Fascistas. Casi sería gracioso. El adjetivo vale hoy para describir desde a un
batasuno a un chaval de quince años que descarga música sin pagar los derechos
por Internet. Pero no tenía ninguna gracia. Ahora, hablaban de ellos. Ellos,
que habían agredido el pie de un policía con la tripa preñada de Maria Luisa.
La
mirada de Vicente se nubló y María Luisa se dio cuenta. Apoyó su cabeza en su
hombro. Simplemente, le susurró
-
¿Recuerdas?. Nos conocimos un mes de septiembre
Por eso, cuando las sombras nos
alcancen,
En una tarde de sol
Se acabará el verano, y entonces
te dejaré entrar
Cuando llegue Septiembre.
Vicente
lo recordó. Estaba en una librería, buscando la reedición de un libro como el
náufrago atisba el horizonte, con pasión y ansia.
Y
escuchó su voz. Una voz femenina, dulce, suave como el terciopelo y cálida como
una caricia, pidiendo justo ese libro.
¡Demonios!,
pensó, ¿Alguien más en esta ciudad está interesado en un libro que apareció
hace sesenta años, y que ha sido castigado desde entonces al silencio?
No
pudo evitar cambiar un par de palabras con ella. Y tomar un café. Y hablar. Y
darse cuenta de que eran el uno para el otro. Y que se conocían ambos aun antes
de nacer. Y casarse.
Pienso arrastrarme fuera de estas
paredes,
Cerrar los ojos y verte.
Y caer en el corazón y los
brazos,
De los que me esperan.
El
taxi llegó a su casa. Allí les esperaban sus camaradas. En silencio. Sin saber qué
hacer. Sin saber que decir. Cuando la mejor opción es callar o llorar, simplemente
se sucedían los abrazos.
Nadie
hablaba de lo sucedido. Todos lo sabían ya. Solo estaban. Nada más que eso.

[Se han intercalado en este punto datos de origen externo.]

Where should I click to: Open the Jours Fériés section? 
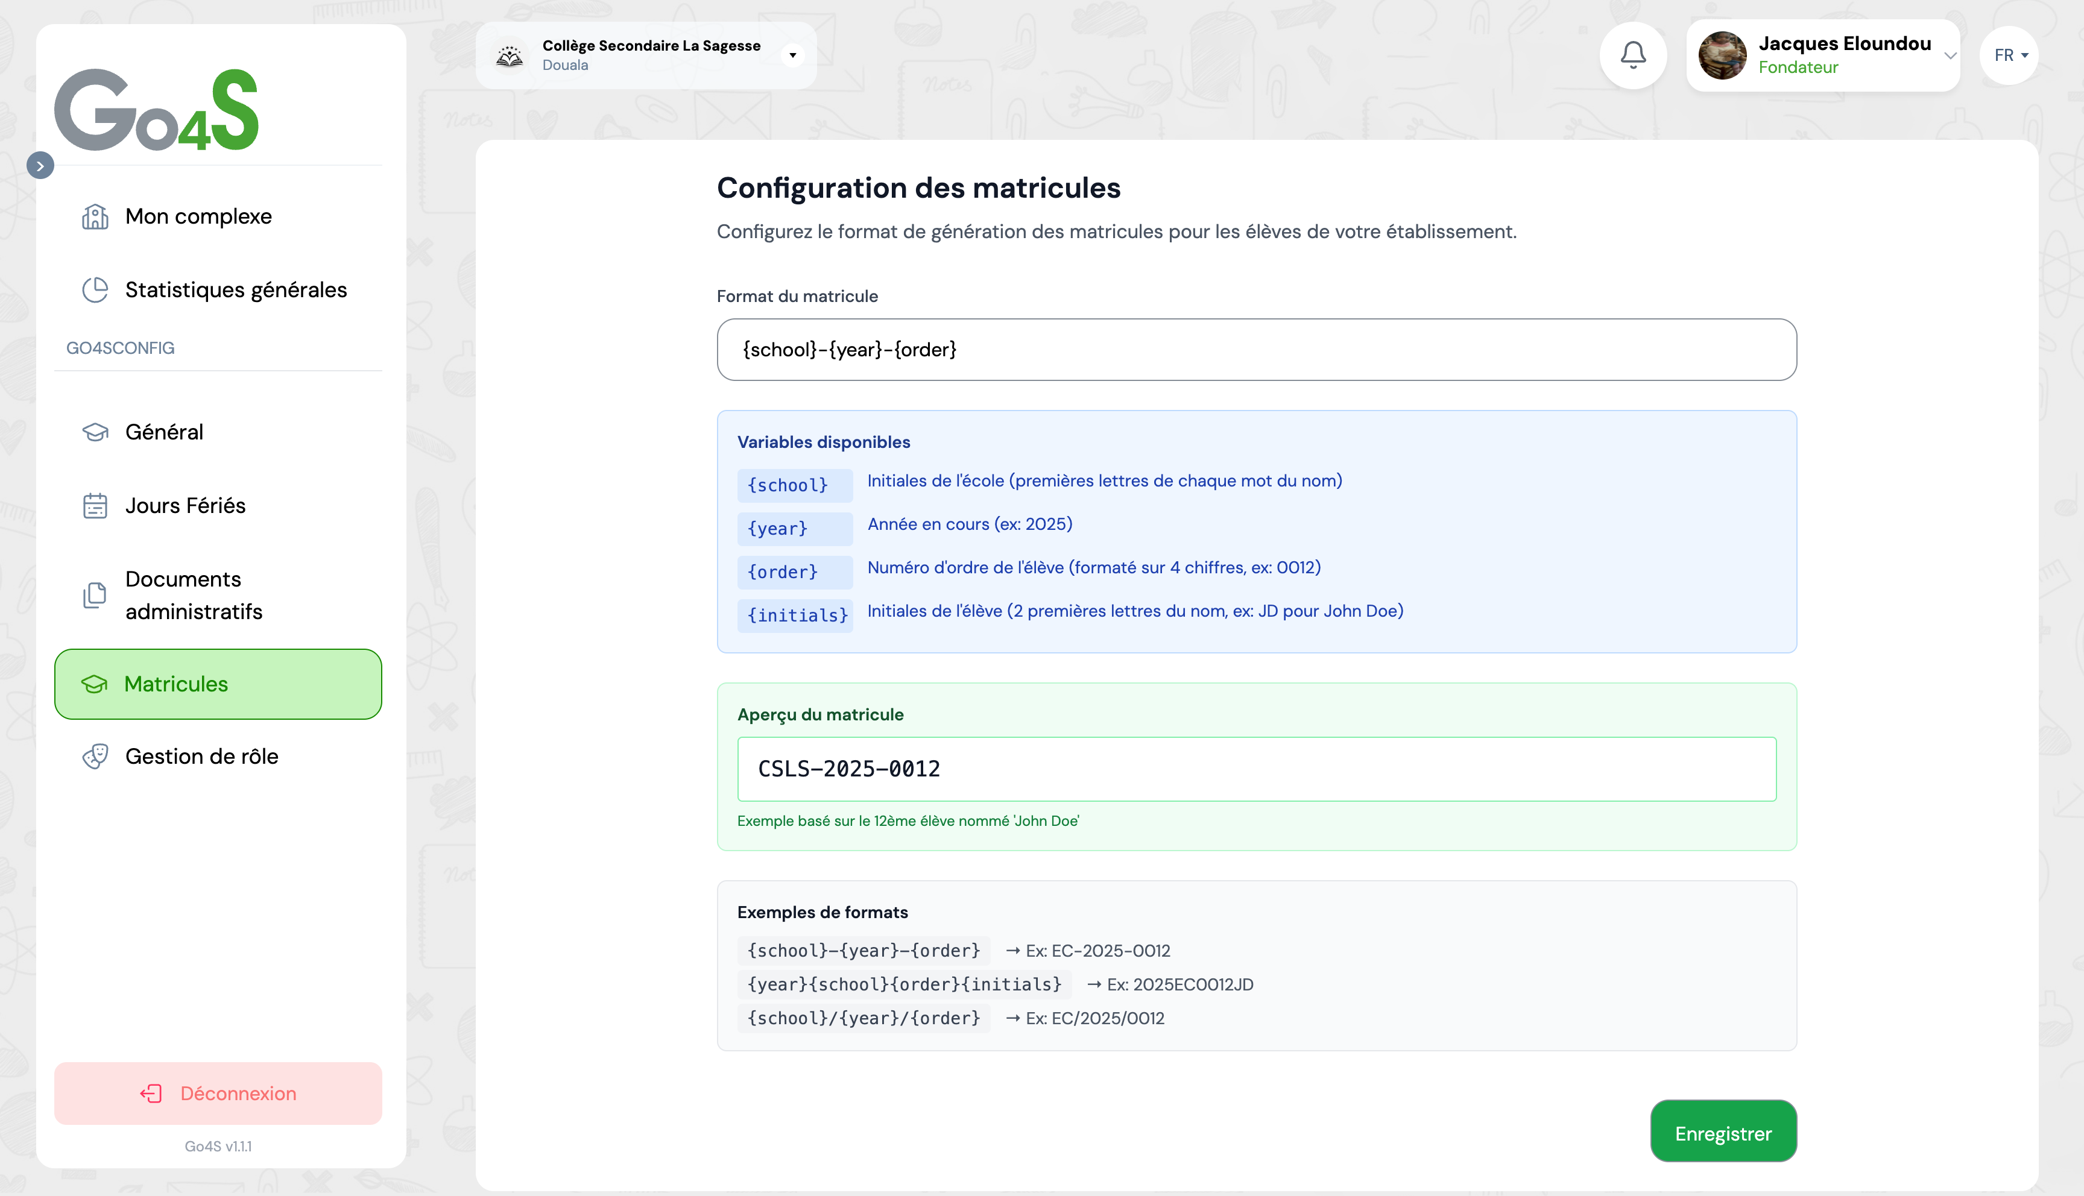pyautogui.click(x=185, y=506)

Todos eso. Y todos sabían que allí seguirían siempre. Siempre, a veces, es poco
tiempo.
No puedo mover una montaña ahora;
No puedo correr.
No puedo ser quien era entonces:
En cierto modo, nunca lo fui.
En
un aparte, alguien le sugirió tomar medidas legales de forma inmediata. Otros,
más lanzados, y ya abierta la caja de los truenos, proponían medidas más
directas. Vicente, sin necesidad de hablar, les hizo callar. Ya habría tiempo
para eso. Otros momentos serían mejores.
Se
dio cuenta de que Maria Luisa había salido a la terraza. Y supo el porqué. Allí
estaba, junto a esos azulejos que representaban a la Virgen, colocando un cirio
por esa niña que no pudo ser. Por su hija. Se arrodilló a su lado.
Miro
las nubes navegar;
Miro
el reloj y el sol.
Me
veo a mí mismo, dependiendo de
Cuando
llegue Septiembre.
Desde
dentro, al ver el precioso cuadro de dolor al que estaban asistiendo, con el
corazón encogido, y procurando que ese silencio que les resquebrajaba el alma
no se rompiera, fueron saliendo. En la puerta quedaban las banderas, banderas
de guerra, hoy alguna más negra que ayer por el luto.
Vicente
sabía que se irían a hablar de lo sucedido. Que procurarían que él no se
enterase de qué iban a hacer. Lo que le produjo una sensación agridulce.
Agradecía no saberlo, y al tiempo, lo que el cuerpo le pedía era tomar él mismo
cartas en el asunto. Pero su sitio... su sitio ahora estaba con ella.
- ¿Sabes?.
Dentro de poco será septiembre de nuevo.
-
¿Sabes?. Te quiero. Te he querido siempre, y siempre te querré.
Y
se miraron, y repasaron una lección que ya sabían. Supieron, una vez más, que
aunque todo se derrumbase, su edificio era firme. Justos hasta la eternidad.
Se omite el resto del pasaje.